Provided entries —
• • • • • • •

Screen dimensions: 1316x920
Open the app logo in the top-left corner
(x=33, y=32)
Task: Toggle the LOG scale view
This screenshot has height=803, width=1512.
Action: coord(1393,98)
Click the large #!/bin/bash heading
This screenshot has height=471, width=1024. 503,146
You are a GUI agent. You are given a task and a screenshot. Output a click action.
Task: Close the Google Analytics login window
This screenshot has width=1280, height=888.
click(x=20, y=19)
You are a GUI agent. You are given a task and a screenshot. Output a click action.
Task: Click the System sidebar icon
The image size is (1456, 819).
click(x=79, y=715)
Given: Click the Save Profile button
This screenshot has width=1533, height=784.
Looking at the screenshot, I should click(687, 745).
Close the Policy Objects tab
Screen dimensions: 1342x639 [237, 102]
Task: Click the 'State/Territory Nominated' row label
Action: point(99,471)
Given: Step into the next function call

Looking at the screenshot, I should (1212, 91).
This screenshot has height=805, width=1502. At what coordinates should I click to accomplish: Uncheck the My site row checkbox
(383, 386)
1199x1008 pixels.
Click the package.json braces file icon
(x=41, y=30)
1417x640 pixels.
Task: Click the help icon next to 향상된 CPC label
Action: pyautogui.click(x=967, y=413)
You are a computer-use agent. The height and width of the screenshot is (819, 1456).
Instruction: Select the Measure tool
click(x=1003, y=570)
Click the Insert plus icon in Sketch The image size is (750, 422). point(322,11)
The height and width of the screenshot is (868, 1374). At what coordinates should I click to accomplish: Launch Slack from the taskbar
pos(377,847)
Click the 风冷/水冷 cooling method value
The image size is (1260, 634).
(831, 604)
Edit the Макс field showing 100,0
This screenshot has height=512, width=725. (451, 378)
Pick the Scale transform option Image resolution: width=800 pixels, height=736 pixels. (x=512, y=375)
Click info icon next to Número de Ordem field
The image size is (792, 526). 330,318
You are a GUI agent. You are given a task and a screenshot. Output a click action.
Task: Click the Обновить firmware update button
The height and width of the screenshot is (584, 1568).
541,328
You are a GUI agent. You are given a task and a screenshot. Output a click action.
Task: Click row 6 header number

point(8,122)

• • • • • • •

What the task requires — Starting with the line with "Given: Click the Save Profile button" and going on through the end of the lines, write those lines out again with "GUI agent" changed to "GUI assistant" and nothing else altered.

Complete output —
Given: Click the Save Profile button
This screenshot has width=1533, height=784.
Looking at the screenshot, I should click(687, 745).
Close the Policy Objects tab
Screen dimensions: 1342x639 [237, 102]
Task: Click the 'State/Territory Nominated' row label
Action: point(99,471)
Given: Step into the next function call

Looking at the screenshot, I should (1212, 91).
This screenshot has height=805, width=1502. At what coordinates should I click to accomplish: Uncheck the My site row checkbox
(383, 386)
1199x1008 pixels.
Click the package.json braces file icon
(x=41, y=30)
1417x640 pixels.
Task: Click the help icon next to 향상된 CPC label
Action: pyautogui.click(x=967, y=413)
You are a computer-use agent. The height and width of the screenshot is (819, 1456).
Instruction: Select the Measure tool
click(x=1003, y=570)
Click the Insert plus icon in Sketch The image size is (750, 422). point(322,11)
The height and width of the screenshot is (868, 1374). At what coordinates should I click to accomplish: Launch Slack from the taskbar
pos(377,847)
Click the 风冷/水冷 cooling method value
The image size is (1260, 634).
(831, 604)
Edit the Макс field showing 100,0
This screenshot has height=512, width=725. (451, 378)
Pick the Scale transform option Image resolution: width=800 pixels, height=736 pixels. (x=512, y=375)
Click info icon next to Número de Ordem field
The image size is (792, 526). 330,318
You are a GUI assistant. You are given a task and a screenshot. Output a click action.
Task: Click the Обновить firmware update button
The height and width of the screenshot is (584, 1568).
541,328
You are a GUI assistant. You are given a task and a screenshot. Output a click action.
Task: Click row 6 header number

point(8,122)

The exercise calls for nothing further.